Des tests de stress déstressants

FLORENCE – Les tests de solidité financière effectués l’année dernière sur les banques américaines ont largement contribué à la restauration de la stabilité financière aux Etats-Unis et à la dissipation des craintes concernant une éventuelle faillite de grandes institutions financières. Les Européens espèrent que la récente publication des résultats de ces mêmes tests effectués sur leurs propres banques aura le même effet. Si ces résultats sont bons pour le secteur financier, cependant, ils peuvent être néfastes pour l’économie réelle. La crise financière est passée mais nous n’en sommes qu’aux prémices d’une ère de ralentissement économique généralisé.  

Les crises financières ont deux sortes d’effet sur l’économie réelle. Dans la phase critique de la crise, il y a tant de nervosité et d’anxiété qu’il est impossible à quiconque d’emprunter.

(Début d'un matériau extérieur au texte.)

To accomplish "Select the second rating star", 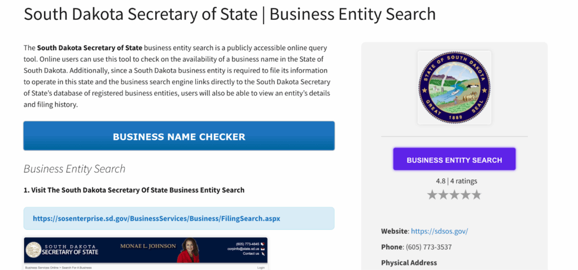I will [x=444, y=195].
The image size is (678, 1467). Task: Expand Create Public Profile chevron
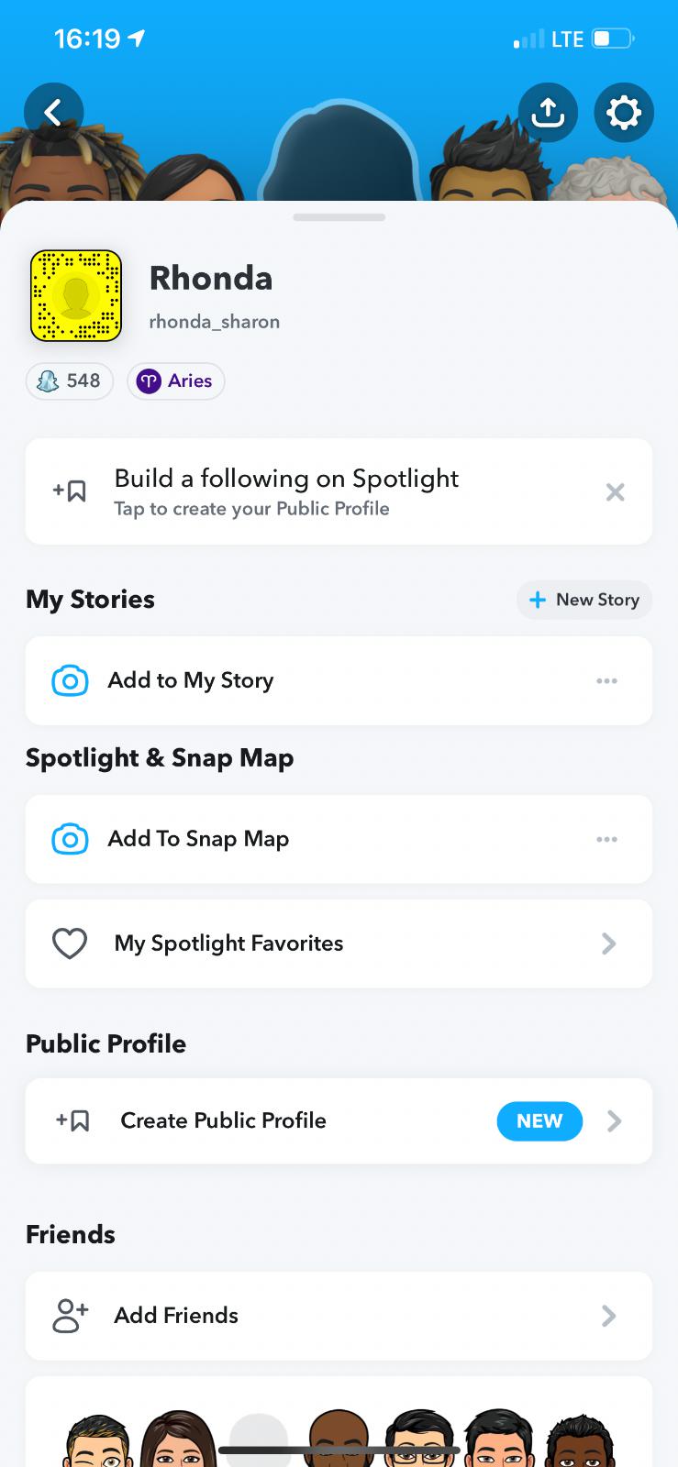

Le marché interbancaire s’assèche compte tenu de la perte de confiance des banques entre elles. Seules les banques centrales – traditionnellement prêteurs de dernier ressort – résistent contre vents et marées.

Le complet effondrement du crédit commercial est à l’origine de la tourmente dans laquelle s’est retrouvé le commerce global six mois durant, suite à la faillite de Lehman Brothers en septembre 2008. Dans de telles situations, les crises financières s’apparentent à une crise cardiaque – causant des dommages immédiats et dévastateurs sur l’ensemble du corps économique.